Article Information

Aritcle Type: Research Article

Citation: Karbowski LM, Murugan NJ, Dotta BT, Persinger MA (2015) Only 1% Melanoma Proportion in Non-Malignant Cells Exacerbates Photon Emissions: Implications for Tumor Growth and Metastases. Int J Cancer Res Mol Mech 1(2): doi http://dx.doi.org/10.16966/2381-3318.108

Copyright: © 2015 Karbowski LM, et al. This is an open-access article distributed under the terms of the Creative Commons Attribution License, which permits unrestricted use, distribution, and reproduction in any medium, provided the original author and source are credited.

Publication history: 

Received date: 01 July 2015

Accepted date: 01 August 2015

Published date: 04 August 2015

 

Abstract

Aim: Discern if there is a specific proportion of mixture of normal and malignant cells that increase photon emissions from cell cultures.

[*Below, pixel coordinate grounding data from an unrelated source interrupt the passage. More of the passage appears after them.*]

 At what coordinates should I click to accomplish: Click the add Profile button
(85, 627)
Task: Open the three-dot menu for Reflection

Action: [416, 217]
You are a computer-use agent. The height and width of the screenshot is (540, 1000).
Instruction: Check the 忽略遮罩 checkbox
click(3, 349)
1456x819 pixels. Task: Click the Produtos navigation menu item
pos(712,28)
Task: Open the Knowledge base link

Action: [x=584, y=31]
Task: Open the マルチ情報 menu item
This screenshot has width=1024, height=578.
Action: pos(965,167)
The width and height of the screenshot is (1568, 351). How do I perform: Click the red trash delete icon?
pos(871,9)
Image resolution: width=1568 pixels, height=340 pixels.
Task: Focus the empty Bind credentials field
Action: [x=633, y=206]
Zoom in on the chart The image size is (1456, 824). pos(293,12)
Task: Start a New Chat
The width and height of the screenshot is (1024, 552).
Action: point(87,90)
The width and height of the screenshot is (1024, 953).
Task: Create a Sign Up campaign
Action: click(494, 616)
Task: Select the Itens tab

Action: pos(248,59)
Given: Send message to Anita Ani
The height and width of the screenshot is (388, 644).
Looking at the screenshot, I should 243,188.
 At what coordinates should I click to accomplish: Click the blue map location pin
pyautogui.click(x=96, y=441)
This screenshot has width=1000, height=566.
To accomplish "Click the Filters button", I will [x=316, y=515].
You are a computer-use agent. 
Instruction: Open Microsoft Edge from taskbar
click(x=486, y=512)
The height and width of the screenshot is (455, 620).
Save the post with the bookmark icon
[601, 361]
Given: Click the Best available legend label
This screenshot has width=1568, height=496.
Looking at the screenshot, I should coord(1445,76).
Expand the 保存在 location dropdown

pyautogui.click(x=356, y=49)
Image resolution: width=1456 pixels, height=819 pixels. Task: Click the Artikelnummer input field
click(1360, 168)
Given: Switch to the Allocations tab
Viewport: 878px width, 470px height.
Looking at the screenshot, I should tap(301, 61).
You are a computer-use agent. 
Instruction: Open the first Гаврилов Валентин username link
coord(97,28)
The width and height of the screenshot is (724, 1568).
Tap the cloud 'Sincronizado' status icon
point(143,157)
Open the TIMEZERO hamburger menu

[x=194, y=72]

Method: Different proportions of B16-B6 mouse melanoma cells and HEX cells were mixed and allowed to proliferate. Photon emissions were measured from the different mixtures of cells by digital photomultiplier units and then analyzed for Spectral Power Density (SPD).

Results: Mixtures of the malignant and non-malignant cells that were more than 10% of one component displayed photon emission flux densities that were significantly less than the photon emissions for either cell type when measured as pure samples. Only 1% proportion of the malignant cell in 99% of non-malignant cells produced the strongest photon emissions. Spectral density profiles of power flux density variations indicated elevated power around 22 Hz that was even greater than this signature for malignant cells only.

Conclusion: Only 1% of malignant cells in a normal aggregate, representative of the early stages of cancer development, resulted in conspicuously increased numbers of photon emissions and spectral power spectra that often reflect a total malignant cell population. This combination of photon flux density and spectral power profiles may be a potentially useful (nanotechnology) tool to detect the minute changes in cell activities relevant to oncology.

Keywords

Cell proliferation; Photon emissions; Mixed cell populations; Malignant proliferation; Melanoma; HEXs

Introduction

All living organisms emit photons [1,2]. Several authors [1,3,4] have shown that the emissions of ultra weak photons from basic biological units such as cells and bacteria may convey the essential “information” or “communication” patterns between these units. The temporal patterns within amplitude fluctuations of photon emissions may serve as the “code” or “key”, involving very little energy that determines the activation of the massive molecular components which progress through pathways that contain their own energies. From this perspective the ultraweak photon patterns between cells would initiate intracellular process but likely not affect them once they have been activated unless the light patterns are coherent with more energetic sources such as pattern-synchronized magnetic fields [5].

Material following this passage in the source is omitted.